***** SUPPLIED DATA *****

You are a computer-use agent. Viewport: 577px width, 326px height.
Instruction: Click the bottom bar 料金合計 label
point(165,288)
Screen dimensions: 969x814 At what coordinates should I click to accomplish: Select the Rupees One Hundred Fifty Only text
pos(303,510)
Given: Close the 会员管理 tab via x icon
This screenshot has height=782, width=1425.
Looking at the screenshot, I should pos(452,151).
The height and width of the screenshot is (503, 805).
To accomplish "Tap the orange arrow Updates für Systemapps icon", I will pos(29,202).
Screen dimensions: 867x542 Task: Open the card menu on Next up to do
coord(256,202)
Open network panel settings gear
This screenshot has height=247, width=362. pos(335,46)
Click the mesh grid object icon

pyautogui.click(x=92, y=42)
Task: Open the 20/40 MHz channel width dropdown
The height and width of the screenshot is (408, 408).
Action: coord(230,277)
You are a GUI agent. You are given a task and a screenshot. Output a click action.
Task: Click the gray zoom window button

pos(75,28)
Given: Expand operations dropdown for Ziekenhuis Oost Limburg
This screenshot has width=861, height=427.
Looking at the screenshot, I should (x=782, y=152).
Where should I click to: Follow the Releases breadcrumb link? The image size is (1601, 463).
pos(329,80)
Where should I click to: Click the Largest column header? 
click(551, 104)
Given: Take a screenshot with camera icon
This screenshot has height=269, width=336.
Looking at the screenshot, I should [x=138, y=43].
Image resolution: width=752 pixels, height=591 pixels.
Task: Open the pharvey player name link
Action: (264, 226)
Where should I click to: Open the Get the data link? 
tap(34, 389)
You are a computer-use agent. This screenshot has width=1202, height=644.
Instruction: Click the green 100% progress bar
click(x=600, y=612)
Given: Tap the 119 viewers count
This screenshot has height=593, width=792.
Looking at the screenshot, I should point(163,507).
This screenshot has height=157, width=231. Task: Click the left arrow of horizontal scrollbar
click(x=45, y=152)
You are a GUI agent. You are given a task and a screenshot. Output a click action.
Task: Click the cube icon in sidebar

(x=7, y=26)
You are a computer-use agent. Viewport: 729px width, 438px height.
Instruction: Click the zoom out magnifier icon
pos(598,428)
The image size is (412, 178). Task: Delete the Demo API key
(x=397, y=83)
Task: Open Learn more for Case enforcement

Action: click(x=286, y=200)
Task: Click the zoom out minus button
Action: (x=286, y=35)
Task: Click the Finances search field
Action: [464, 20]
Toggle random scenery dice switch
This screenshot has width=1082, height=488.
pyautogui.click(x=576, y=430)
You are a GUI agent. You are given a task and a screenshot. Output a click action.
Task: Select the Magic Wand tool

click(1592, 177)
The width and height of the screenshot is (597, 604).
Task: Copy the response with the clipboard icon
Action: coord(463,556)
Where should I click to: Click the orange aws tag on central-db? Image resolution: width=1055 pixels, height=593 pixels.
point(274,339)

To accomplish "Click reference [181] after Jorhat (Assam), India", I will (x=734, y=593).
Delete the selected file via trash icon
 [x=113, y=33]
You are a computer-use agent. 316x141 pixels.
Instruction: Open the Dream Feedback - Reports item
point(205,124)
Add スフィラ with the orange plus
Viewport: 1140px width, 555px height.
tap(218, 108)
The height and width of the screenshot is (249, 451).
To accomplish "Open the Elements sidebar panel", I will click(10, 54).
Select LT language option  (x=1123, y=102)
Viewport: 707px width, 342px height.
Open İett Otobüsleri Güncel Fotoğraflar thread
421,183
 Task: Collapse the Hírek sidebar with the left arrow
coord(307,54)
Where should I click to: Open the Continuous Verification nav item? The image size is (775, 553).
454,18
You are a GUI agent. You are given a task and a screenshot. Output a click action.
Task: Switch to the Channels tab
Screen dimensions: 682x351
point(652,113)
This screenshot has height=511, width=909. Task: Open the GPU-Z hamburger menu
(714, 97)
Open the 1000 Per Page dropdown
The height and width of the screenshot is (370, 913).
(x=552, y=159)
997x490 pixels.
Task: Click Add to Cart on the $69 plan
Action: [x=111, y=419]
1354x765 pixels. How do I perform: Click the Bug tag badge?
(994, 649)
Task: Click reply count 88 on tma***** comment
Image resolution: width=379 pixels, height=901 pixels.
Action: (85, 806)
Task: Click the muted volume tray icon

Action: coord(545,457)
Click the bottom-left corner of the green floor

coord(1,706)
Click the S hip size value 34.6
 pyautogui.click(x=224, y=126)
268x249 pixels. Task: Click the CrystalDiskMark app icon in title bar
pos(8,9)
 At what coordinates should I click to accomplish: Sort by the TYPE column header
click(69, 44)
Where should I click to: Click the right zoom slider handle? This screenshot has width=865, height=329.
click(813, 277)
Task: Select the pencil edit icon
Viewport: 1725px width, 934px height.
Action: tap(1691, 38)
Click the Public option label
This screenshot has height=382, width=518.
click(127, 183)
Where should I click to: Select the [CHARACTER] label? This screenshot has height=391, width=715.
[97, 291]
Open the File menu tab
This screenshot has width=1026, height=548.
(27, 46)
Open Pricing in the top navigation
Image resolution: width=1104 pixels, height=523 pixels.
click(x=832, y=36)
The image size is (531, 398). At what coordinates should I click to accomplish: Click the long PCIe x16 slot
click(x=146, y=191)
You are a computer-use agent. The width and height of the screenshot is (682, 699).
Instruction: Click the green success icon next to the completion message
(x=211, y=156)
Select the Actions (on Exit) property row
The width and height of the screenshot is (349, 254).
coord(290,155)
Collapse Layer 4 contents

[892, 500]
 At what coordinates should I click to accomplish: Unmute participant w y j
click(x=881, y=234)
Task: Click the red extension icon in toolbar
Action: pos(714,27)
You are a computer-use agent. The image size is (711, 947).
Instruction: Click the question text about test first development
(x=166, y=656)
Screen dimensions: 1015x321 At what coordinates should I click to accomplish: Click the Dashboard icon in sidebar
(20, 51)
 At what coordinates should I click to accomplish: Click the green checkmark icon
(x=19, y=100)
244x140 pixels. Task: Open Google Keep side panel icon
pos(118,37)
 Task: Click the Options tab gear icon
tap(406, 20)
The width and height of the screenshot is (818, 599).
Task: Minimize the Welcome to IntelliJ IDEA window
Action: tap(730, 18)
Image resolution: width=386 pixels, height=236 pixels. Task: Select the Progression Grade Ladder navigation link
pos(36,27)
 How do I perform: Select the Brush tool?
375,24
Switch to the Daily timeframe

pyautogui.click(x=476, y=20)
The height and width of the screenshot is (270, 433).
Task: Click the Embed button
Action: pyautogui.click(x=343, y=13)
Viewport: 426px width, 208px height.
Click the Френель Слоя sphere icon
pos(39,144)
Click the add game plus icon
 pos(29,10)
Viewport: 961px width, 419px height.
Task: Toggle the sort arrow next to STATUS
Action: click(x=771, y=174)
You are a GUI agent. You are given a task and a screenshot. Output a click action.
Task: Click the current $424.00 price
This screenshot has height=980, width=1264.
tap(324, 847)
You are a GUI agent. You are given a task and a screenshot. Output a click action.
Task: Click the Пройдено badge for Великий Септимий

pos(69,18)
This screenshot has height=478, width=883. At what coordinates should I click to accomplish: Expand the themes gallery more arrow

*****

**REQUEST**.
Reproduce verbatim the rows above, beginning with the first line and continuing through the line that contains "pos(303,510)", with both ends included.

**EXERCISE RESPONSE**.
You are a computer-use agent. Viewport: 577px width, 326px height.
Instruction: Click the bottom bar 料金合計 label
point(165,288)
Screen dimensions: 969x814 At what coordinates should I click to accomplish: Select the Rupees One Hundred Fifty Only text
pos(303,510)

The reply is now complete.